Pivoting is an enormous comfort blanket, that warms you with the reassurance you that it’s better to do something – anything – than persist in some perceived wrongheadedness. But… who says that you’re wrong?
Recently, I was lucky enough to have a conversation with an extremely experienced UK security camera principal, who generously let me see a little ‘behind the curtain’ to how things work in his security camera focused organization. He also advised me that though what I was doing was good, he thought I might have slipped a fraction behind the UK market and that I should now make a fairly significant pivot to attack quite a different segment to stay ‘in play’.

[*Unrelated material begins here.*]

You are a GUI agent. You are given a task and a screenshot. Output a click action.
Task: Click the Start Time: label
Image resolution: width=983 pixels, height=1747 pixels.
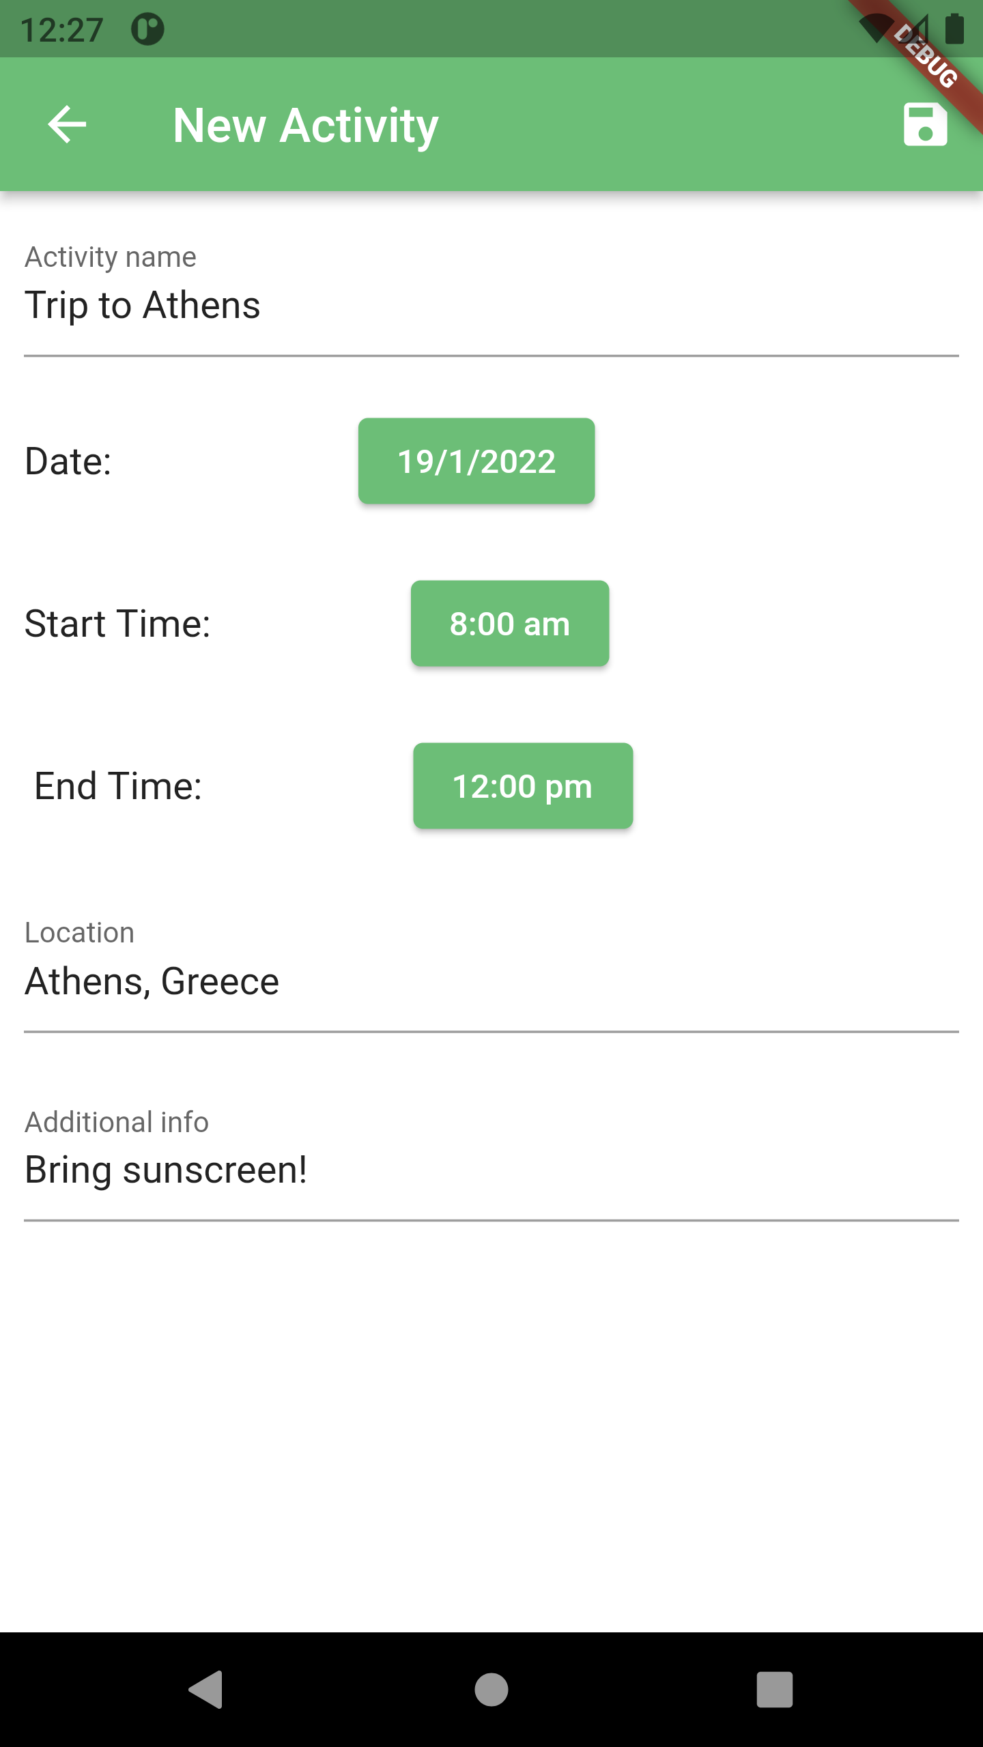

I agonized over this for a couple of days: should I follow the numbers I had on my desk and just keep on going, or should I drop what I had been doing and follow his (genuinely very informed) take on the UK market? Persist or pivot? Stick or twist? Should I stay or should I go?

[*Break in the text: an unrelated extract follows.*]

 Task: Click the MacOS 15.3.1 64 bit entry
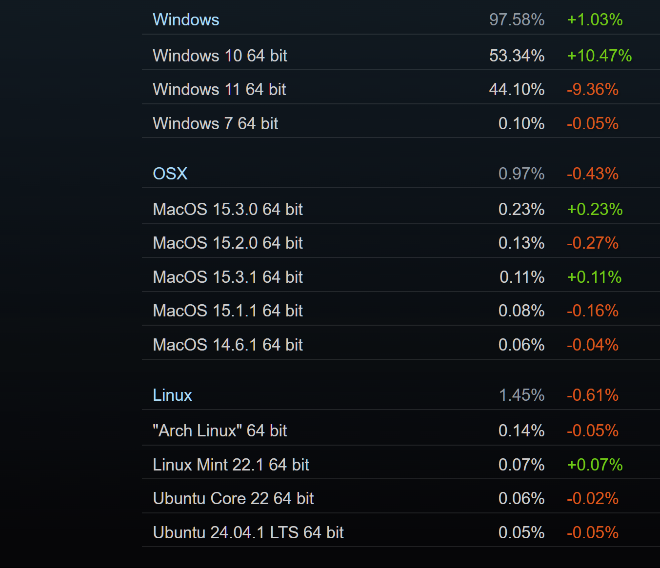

And then it dawned on me that the kind of high-level ‘extreme pivoting’ Mike Maples talks about only makes sense if you haven’t really engaged with your customers from the start. Because if you haven’t built your startup around what your customers repeatedly tell you they need, then you basically deserve to fail: so extreme pivoting is just another way of saying “we failed miserably but still had enough VC money in the bank for another roll of the dice“.
Hence it seems to me that Eric Ries-style pivoting (learning from low-level exposure to customer feedback) is almost antithetical to Mike Maples-style extreme pivoting (learning just after it’s too late from a Game-Over failure case, but having enough credibility or cash to try again). Yes, they’re both “learning”: but Ries tries to learn before the failure (to avoid it), while Maples almost seems to be advocating a Nietschian learning after the failure (so as to emerge, phoenix-like, from the flames) – that which does not kill you makes you strong, etc.
In many ways, they’re both wrong – Ries arguably promotes learning too early (customers often don’t really know what they want, so how much can you sensibly interpret what they tell you when you show them an early version?), while Maples arguably promotes learning too late (failure can be a equally lousy teacher too, if you don’t honestly know why you failed).
In the end, the security camera principal guy was absolutely right, but he’s fixated on competing in his particular corner of the UK market and I decided that I’m looking at quite a different (and much larger) picture. But all the same, I researched and researched until I found a way of adapting our existing security cameras designs cheaply and quickly to allow them to compete in broadly the way he proposed (albeit in a completely different manner).
Demo’ing early product to customers is a kind of statistical sampling, in that you aim to take on board what they tell you to make a better product in the next iteration – but it’s pretty obvious this is replete with potential sampling errors. How did you select your customers? Have you selected enough of them to form a worthwhile dataset? Are they being honest with you? How did you decide what to ask them? How can you be sure that they’re responding in the spirit you think they’re responding in? How are you ensuring that you’re not suffering from confirmation biases (etc)?
In short, just because you can pivot doesn’t mean you should pivot. Something to think about, anyway.